Он с трудом встал из-за рабочего стола и рухнул на постель. Он не жаловался на свою глухоту, и окружающие напрасно выражали ему глупую жалость. Он никогда так хорошо не слышал свою музыку и только сожалел, что другие не слышат такое же совершенное исполнение, как то, что звучит в его голове. Нет, настоящая драма в другом — в невозможности общения. Невозможности поделиться своими планами, своими мыслями, своими мелкими материальными заботами. Все отныне должно было делаться через эти невыносимые «разговорные тетради»…
Он спел фугу из Credo,[140] спел для себя, последовательно исполняя каждое вступление. С тех пор как он оглох, он обнаружил, что может петь все. Он охватывал все диапазоны, от баса до сопрано, и даже, наверное, его бас был немного гуще, а сопрано немного выше.
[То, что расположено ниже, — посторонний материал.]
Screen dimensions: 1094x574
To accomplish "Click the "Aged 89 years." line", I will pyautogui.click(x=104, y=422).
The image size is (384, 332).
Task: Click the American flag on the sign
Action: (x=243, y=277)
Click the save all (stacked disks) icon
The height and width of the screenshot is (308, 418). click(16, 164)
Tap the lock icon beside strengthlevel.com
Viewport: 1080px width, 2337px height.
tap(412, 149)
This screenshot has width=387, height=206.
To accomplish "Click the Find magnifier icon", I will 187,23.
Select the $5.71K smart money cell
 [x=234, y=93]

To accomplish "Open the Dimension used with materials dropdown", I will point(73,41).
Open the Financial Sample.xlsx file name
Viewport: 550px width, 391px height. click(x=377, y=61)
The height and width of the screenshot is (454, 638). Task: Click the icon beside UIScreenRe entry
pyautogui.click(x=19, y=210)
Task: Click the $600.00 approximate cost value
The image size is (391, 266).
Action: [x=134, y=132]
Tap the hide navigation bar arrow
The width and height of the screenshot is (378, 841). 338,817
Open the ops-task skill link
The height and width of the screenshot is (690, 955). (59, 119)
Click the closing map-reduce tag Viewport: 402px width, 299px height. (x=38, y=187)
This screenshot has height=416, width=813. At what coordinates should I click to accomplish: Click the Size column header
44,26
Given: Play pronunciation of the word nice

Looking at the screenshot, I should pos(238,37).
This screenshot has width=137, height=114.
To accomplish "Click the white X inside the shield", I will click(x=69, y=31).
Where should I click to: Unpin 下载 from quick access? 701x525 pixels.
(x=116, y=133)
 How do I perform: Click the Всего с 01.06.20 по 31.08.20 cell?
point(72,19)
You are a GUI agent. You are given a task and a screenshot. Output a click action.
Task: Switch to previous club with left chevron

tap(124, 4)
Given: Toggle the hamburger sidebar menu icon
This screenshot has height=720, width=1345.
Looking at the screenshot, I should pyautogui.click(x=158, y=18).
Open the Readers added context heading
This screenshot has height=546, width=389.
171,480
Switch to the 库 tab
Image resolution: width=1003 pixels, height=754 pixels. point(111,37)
Он должен быть внимателен: в прошлый раз ему нужно было написать ноту, невозможную для сопрано… Он представил себе красивую молоденькую многообещающую сопрано, сорвавшуюся на его невозможной ноте: «Я не могу петь такое! Это бесчеловечно!» Нет, нет, малютка… это сверхчеловечно, ну, давайте же, попробуйте снова.
Он очень любил фугу из Credo. Возможно, именно в ней он мог бы разработать королевскую тему лучше, чем в этом мрачном квартете, который он уже давно больше не любил. Он наиграл мелодию темы на текст Credo. Догадаются ли они об этом? Вряд ли. Он представил себе озадаченных критиков через пятьдесят, сто, двести лет: «Как вы знаете, в тексте Credo самыми важными строками для христианской веры являются Et homo factus est,[141] что свидетельствует о человеческом происхождении Иисуса, и Et resurrexit,[142] о воскрешении из мертвых… Однако в этой главной фуге „Торжественной мессы“ композитор выделяет совсем другие строки текста. Действительно, он дает максимум повторов на фразе Passus et sepultus est[143] — восемь раз. И пять раз всего на двух словах Et sepultus est — „и погребен…“. Мы можем задать себе вопрос — почему?..»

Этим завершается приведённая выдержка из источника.